Tuesday, 20 December 2011

News Hour- Multiple dangers ahead if gold price crashes


The world price of gold has crashed from over $1,800 per ounce to under $1,590 per ounce. This should sober the buying frenzy of both consumers and bullion speculators, who have driven up the gold price sharply over the last year. 
They have argued that gold prices can only go up for several reasons: the Fed is pumping out billions which are being financialised into gold derivatives; gold is a hedge against inflation; uncertainty about the euro future will cause a mass switch to bullion. However, nothing can keep going up forever, which is why bubbles burst.

Remember, gold shot up from $32 per ounce in 1971 to over $800 per ounce in the early 1980s and then collapsed to a quarter that rate. Nobody knows whether gold will crash in coming months, but we must guard against the possibility. Indian imports of gold and silver have shot up 56% in April-November to $44 billion, making this the second largest import item after oil. 

The World Gold Council says jewellery demand in India has actually fallen marginally in January-September, while investment demand has shot up 25% to 296 tonnes. This speculative frenzy has been encouraged by the financialisation of gold through a phenomenal expansion of gold loans by banks and non-banking finance companies like Muthoot and Manappuram.
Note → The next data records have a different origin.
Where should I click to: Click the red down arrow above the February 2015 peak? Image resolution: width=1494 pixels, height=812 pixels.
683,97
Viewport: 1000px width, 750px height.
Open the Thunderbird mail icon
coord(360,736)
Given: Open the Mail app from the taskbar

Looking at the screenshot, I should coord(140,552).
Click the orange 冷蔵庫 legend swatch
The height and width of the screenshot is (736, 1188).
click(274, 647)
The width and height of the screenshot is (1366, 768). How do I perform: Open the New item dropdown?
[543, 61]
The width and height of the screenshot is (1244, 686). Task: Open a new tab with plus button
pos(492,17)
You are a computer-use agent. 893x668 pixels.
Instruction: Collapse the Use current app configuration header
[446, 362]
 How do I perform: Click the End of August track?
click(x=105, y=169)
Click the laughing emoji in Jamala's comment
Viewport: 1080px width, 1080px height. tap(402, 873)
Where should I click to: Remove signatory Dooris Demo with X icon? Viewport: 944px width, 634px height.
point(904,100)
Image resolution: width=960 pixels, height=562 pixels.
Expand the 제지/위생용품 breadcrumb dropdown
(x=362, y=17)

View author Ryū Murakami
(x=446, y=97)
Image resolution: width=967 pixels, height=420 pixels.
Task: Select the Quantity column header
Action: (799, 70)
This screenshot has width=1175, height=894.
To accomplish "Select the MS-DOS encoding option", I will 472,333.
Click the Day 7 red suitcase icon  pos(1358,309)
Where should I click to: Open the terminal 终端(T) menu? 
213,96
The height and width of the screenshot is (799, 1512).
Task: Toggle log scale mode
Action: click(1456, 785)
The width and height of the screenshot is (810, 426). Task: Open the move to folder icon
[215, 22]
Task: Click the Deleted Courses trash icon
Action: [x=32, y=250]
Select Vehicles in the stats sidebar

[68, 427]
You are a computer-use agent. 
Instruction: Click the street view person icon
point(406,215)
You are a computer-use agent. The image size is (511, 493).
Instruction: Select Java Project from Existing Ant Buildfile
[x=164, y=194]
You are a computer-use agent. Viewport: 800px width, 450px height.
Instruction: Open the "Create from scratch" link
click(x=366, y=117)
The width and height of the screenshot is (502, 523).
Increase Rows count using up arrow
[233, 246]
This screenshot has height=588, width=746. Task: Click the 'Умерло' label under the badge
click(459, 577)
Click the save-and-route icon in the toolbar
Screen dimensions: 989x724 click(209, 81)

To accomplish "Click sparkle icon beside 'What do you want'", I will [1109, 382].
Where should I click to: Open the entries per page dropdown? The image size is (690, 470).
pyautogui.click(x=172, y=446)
Some lenders claim they can process and give a loan against gold as collateral while you wait. 

However, how many borrowers know that if gold prices crash, they will have to put up additional collateral or have their collateral seized and sold? The lenders are also in danger: they might find that they have lent more than can be recovered from the crashing value of collateral, as happened in the US mortgage bust. 
So, the RBI needs to tighten up norms for lending against gold. The margins should be high and the total exposure of any lender to gold loans must be a modest fraction of all loans. Lenders must be obliged to explain the risks clearly to borrowers, something that was not done in the US mortgage market. 

It makes sense for the government to come out with inflation-indexed bonds, to offer investors a substitute for gold, as a credible hedge against inflation.